DO THIS
Copy the material below word for word, without the pictures.
— Start SUPPLIED MATERIAL —
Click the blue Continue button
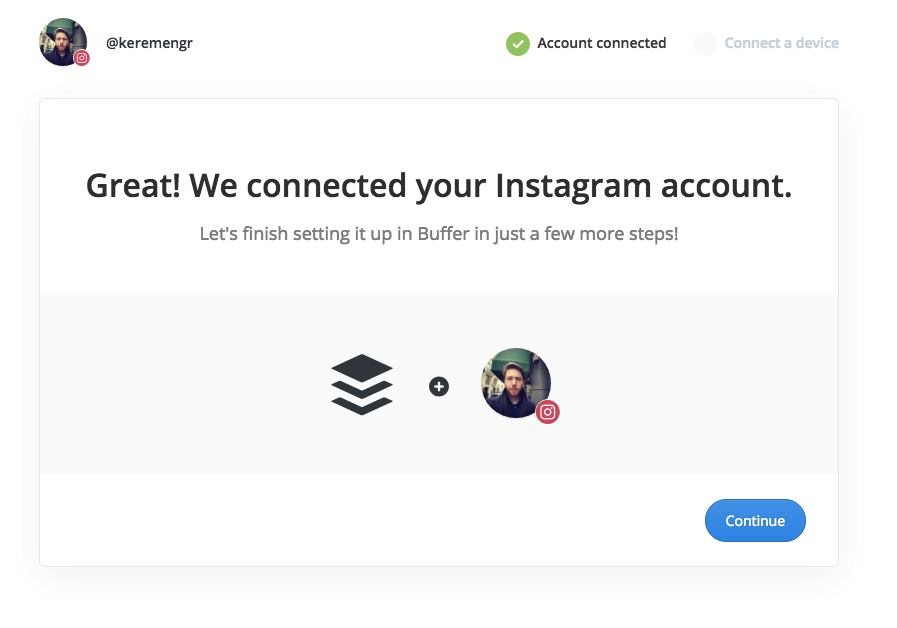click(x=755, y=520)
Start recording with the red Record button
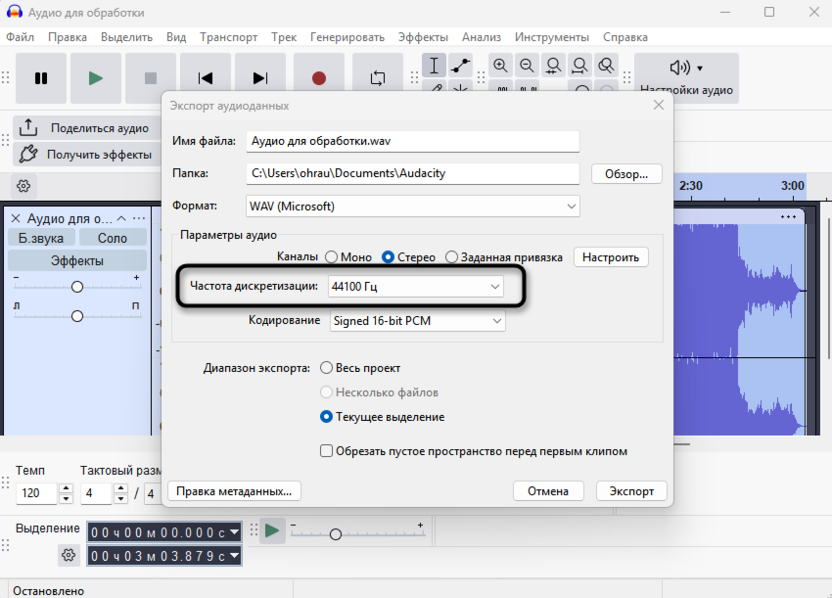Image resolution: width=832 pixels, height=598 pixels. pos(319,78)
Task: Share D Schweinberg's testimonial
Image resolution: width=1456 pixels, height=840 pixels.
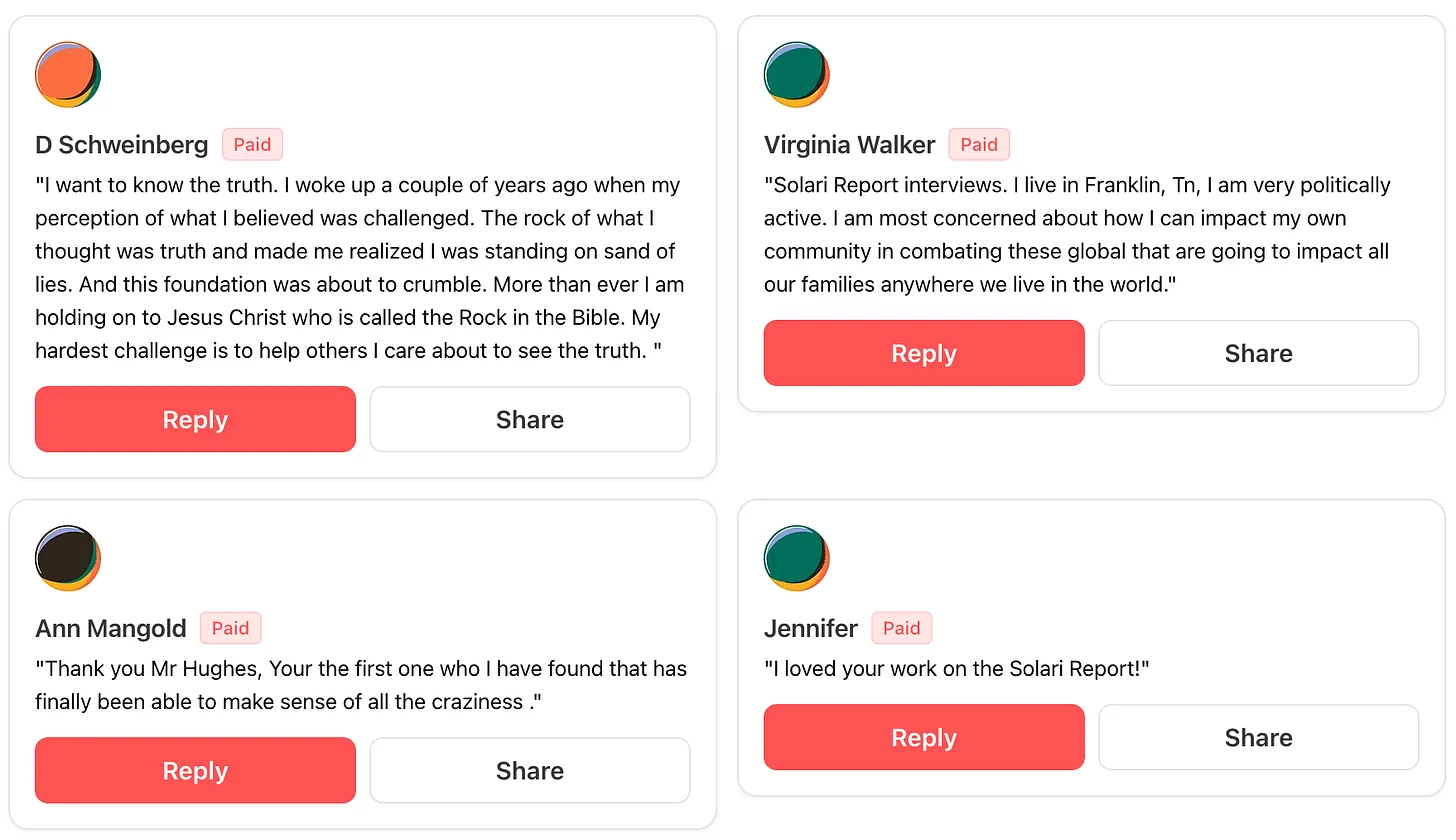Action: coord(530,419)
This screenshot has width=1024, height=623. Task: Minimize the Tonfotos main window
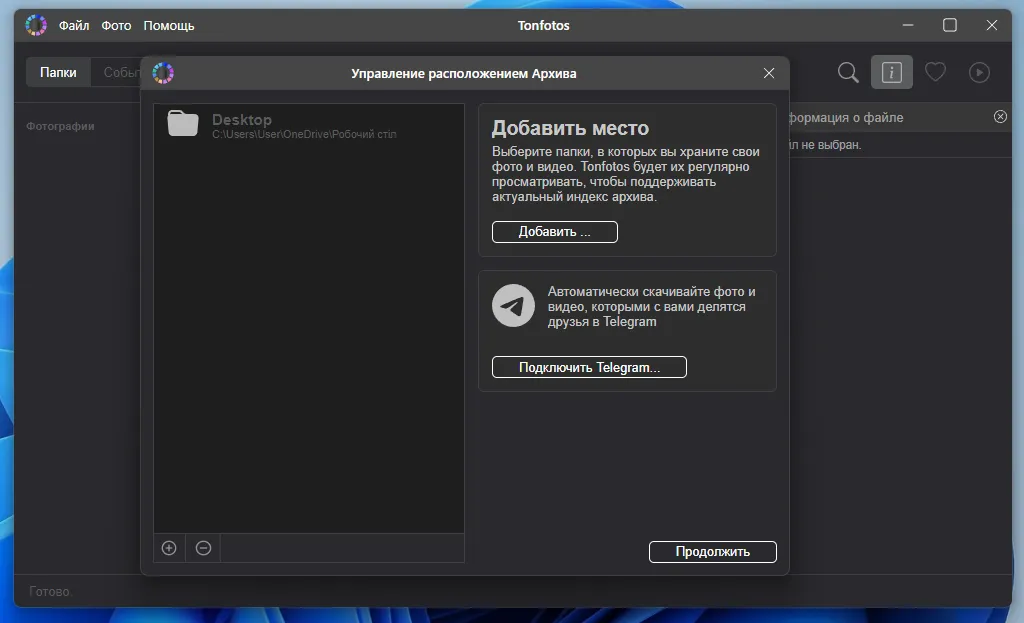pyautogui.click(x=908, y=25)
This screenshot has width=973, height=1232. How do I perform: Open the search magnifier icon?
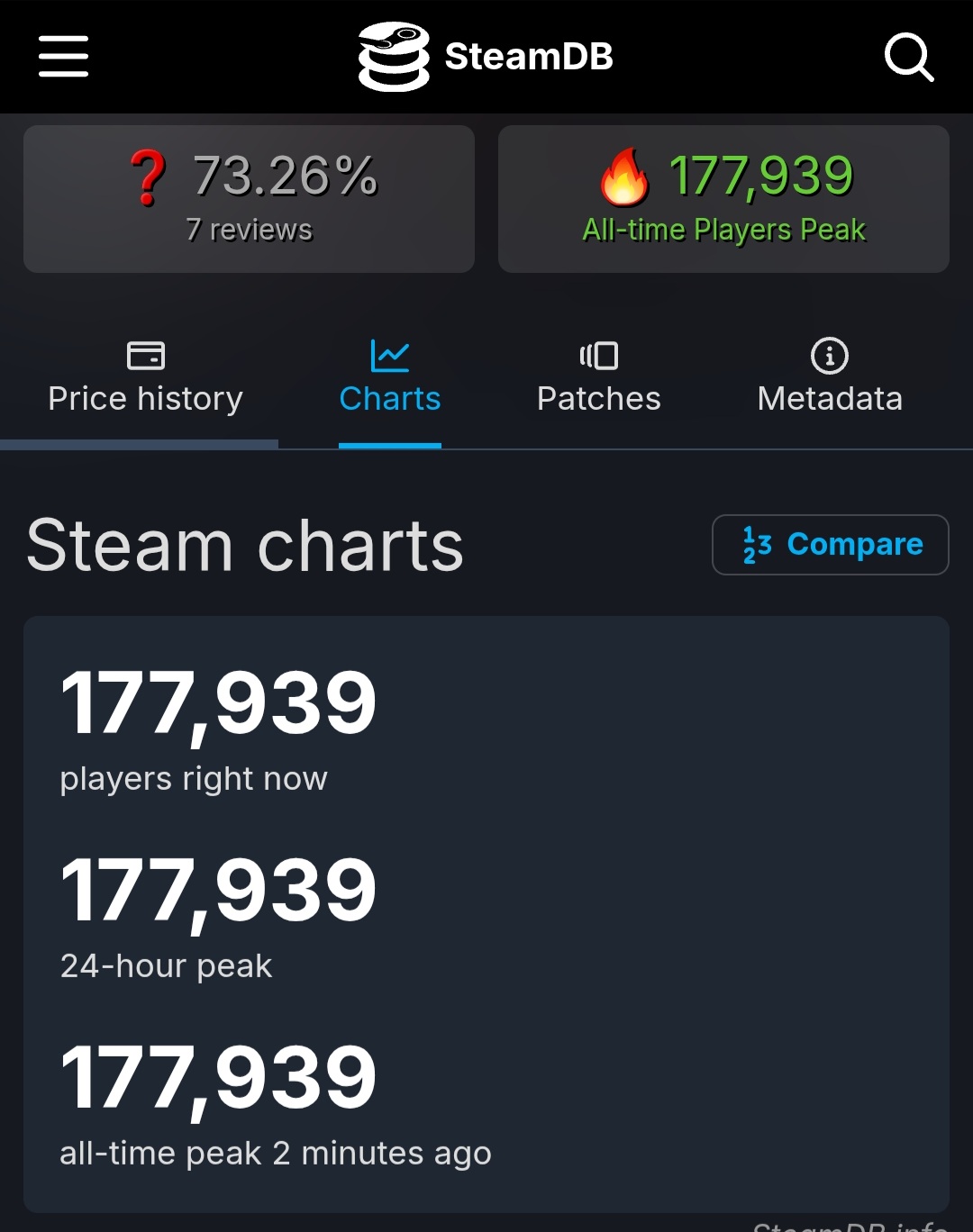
— End SUPPLIED MATERIAL —
WRITTEN RESPONSE
Click the blue Continue button
click(x=755, y=520)
Start recording with the red Record button
Image resolution: width=832 pixels, height=598 pixels. pos(319,78)
Task: Share D Schweinberg's testimonial
Image resolution: width=1456 pixels, height=840 pixels.
Action: coord(530,419)
This screenshot has width=1024, height=623. Task: Minimize the Tonfotos main window
pyautogui.click(x=908, y=25)
This screenshot has width=973, height=1232. How do I perform: Open the search magnifier icon?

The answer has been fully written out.